In the step (4), the crystallization conditions are as follows: rotating and crystallizing at 175-180 deg.c for 96-168 hr.

2. The method of claim 1, wherein: the 6-azaspiro- [5, 6] -dodecane is synthesized by a single synthesis reaction and simple purification steps, including evaporation of excess water and recrystallization of the solid in anhydrous ether, the organic templating agent having the formula:

3. the method of claim 1, wherein:

the silicon source is at least one of tetraethyl silicate, silicic acid, fuming silica gel, water glass and silica sol;

the germanium source is at least one of germanium dioxide, tetramethyl germanium, isobutyl germane and germanium nitrate.
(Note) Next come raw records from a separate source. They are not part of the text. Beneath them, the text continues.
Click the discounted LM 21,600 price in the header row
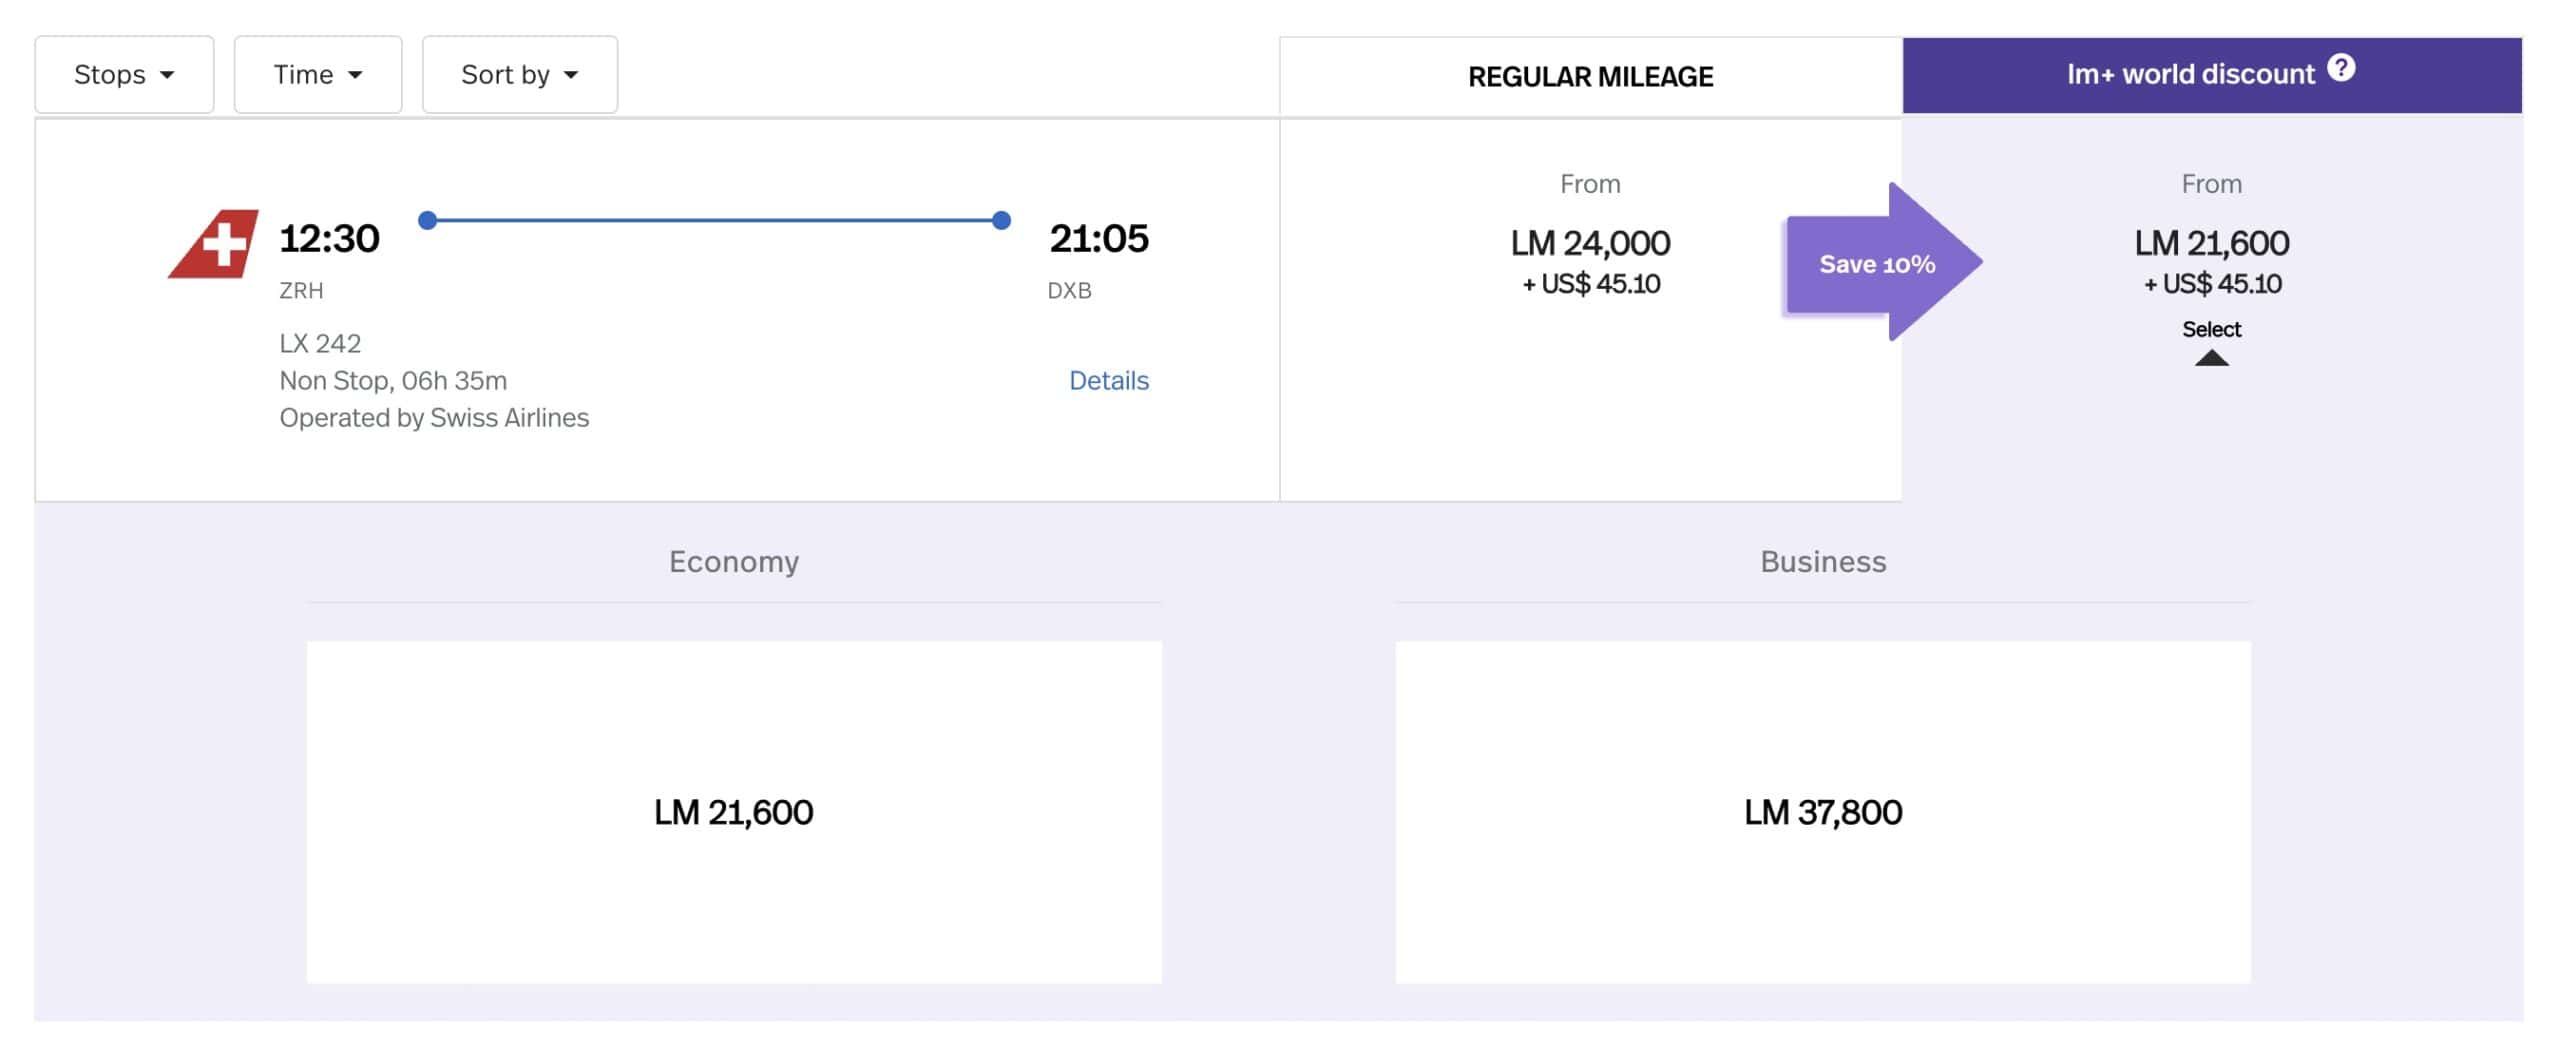 pyautogui.click(x=2211, y=243)
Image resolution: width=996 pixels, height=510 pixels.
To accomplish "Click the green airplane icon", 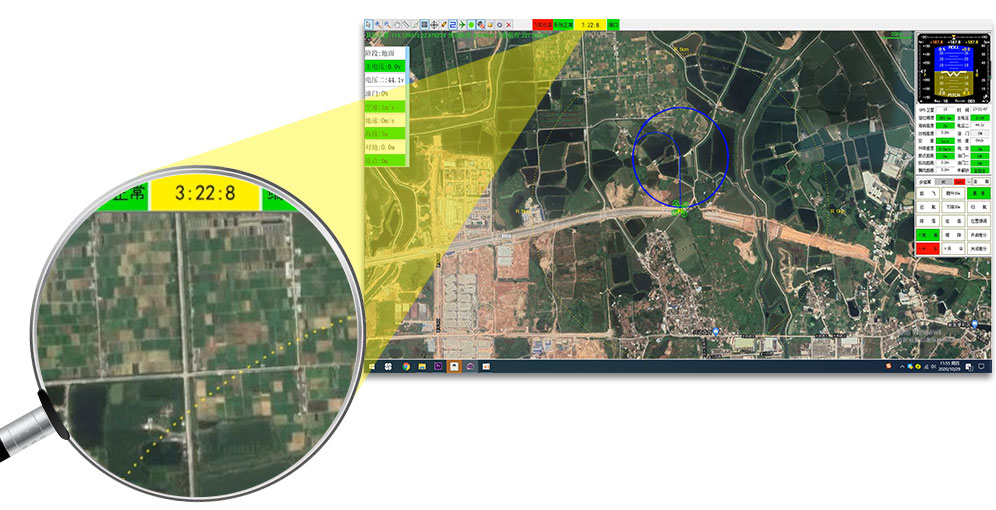I will (x=462, y=25).
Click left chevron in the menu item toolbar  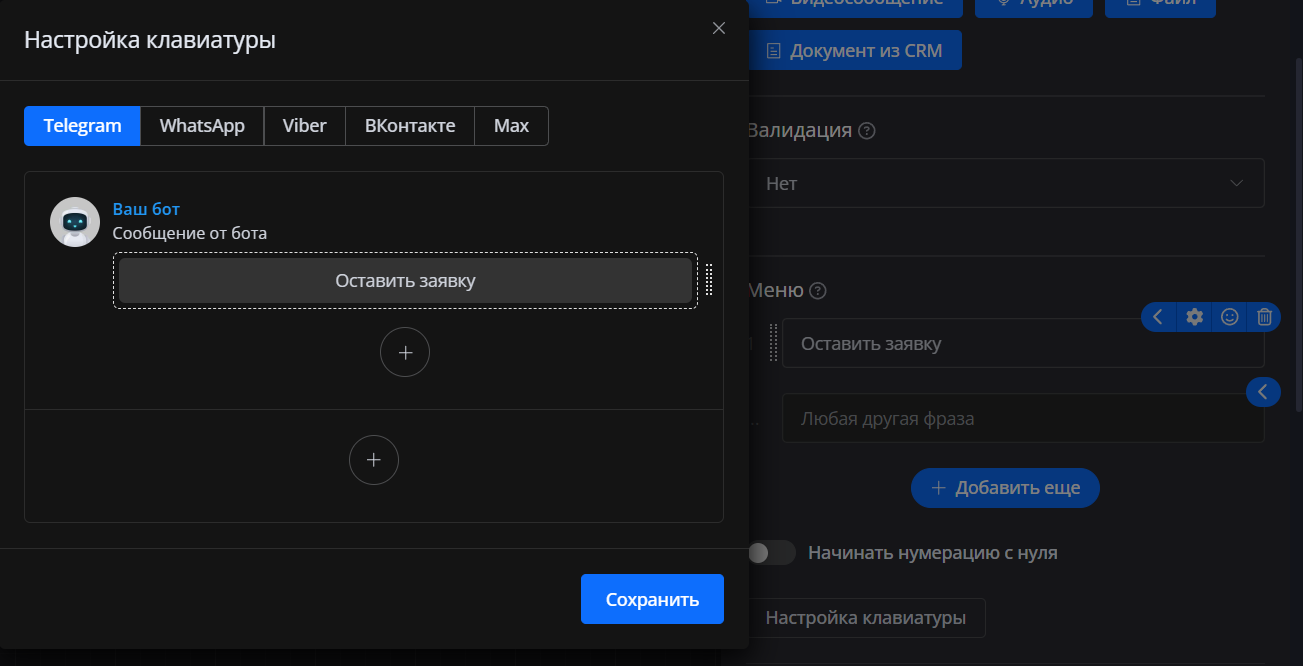(1158, 317)
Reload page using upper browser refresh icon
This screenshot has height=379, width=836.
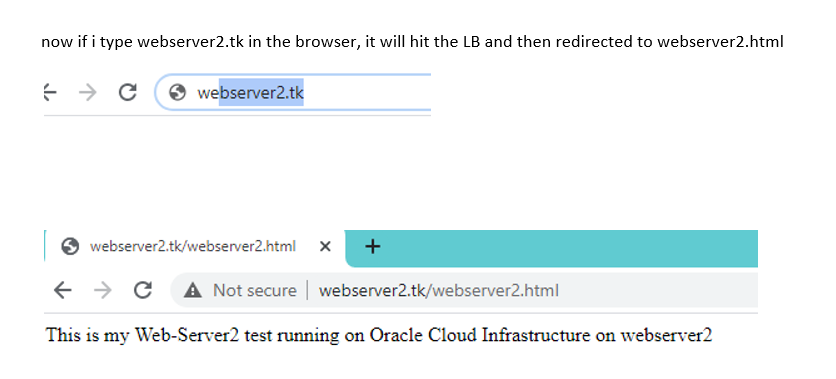pyautogui.click(x=127, y=92)
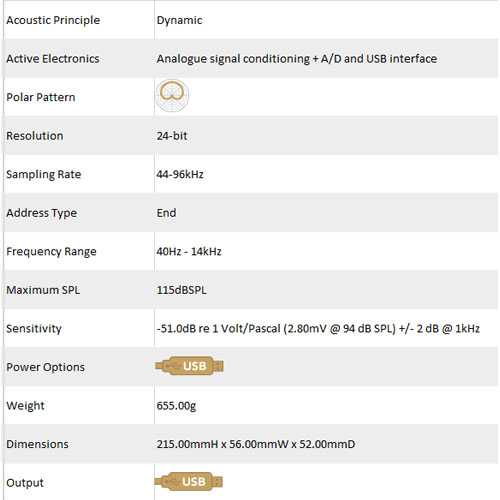Click the 40Hz - 14kHz frequency value
This screenshot has height=500, width=500.
(189, 251)
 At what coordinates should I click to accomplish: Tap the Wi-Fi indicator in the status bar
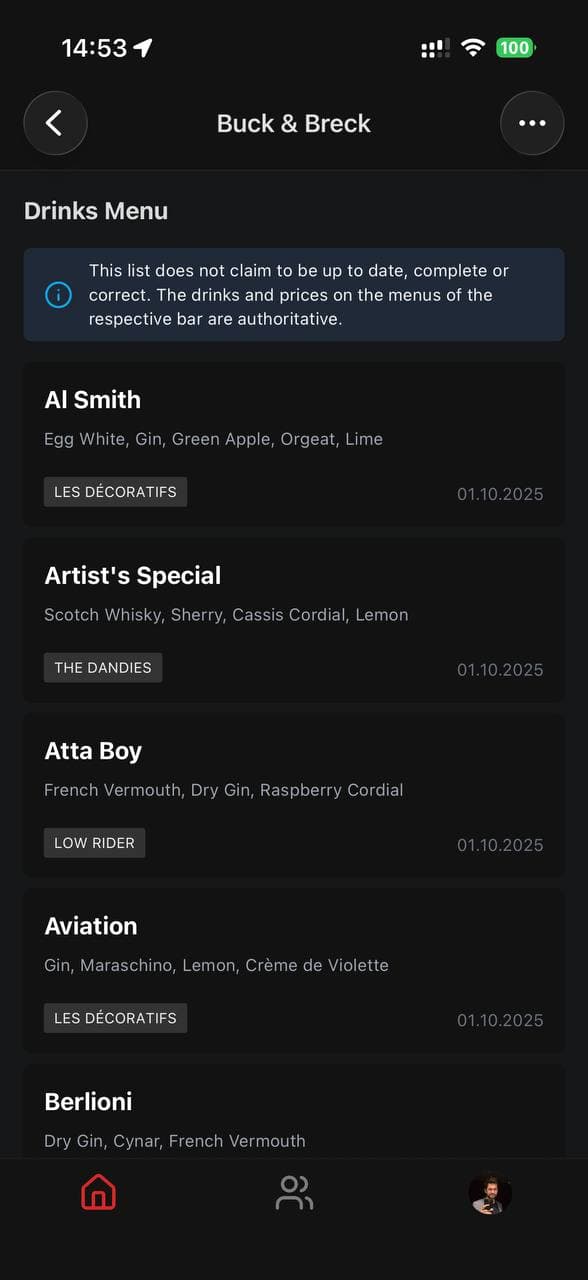click(x=473, y=47)
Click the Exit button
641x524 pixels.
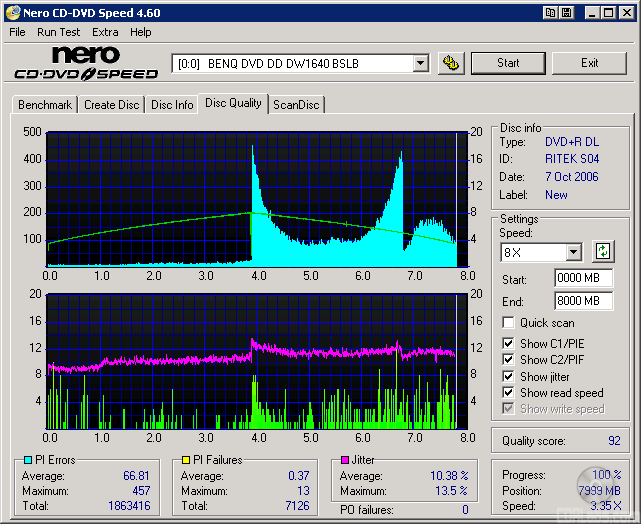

4. The method of claim 1, wherein: in the step (4), the condition of crystallization treatment is that the rotation crystallization is carried out for 168 hours at 175 ℃.

5. The method of claim 4, wherein: the rotating speed of the rotary crystallization is 15-40 rpm.

6. The method of claim 5, wherein: the rotation speed of the rotary crystallization is 40 rpm.

7. The method of claim 1, wherein: in the step (4), the crystallization process is full-course dynamic crystallization in a constant temperature state; and after the crystallization treatment, the steps of washing, separating, drying and roasting the obtained crystallization product are also included.

8. The method of claim 7, wherein: the washing process is that the product is washed by deionized water while suction filtration is carried out until the obtained product is neutral.

9. The method of claim 7, wherein: the drying temperature is 80-90 ℃.

10. The method of claim 7, wherein: the roasting temperature is 600-650 ℃, and the roasting time is 3-4 hours.

11. The method of claim 10, wherein: the roasting is carried out for 3 hours at 600 ℃.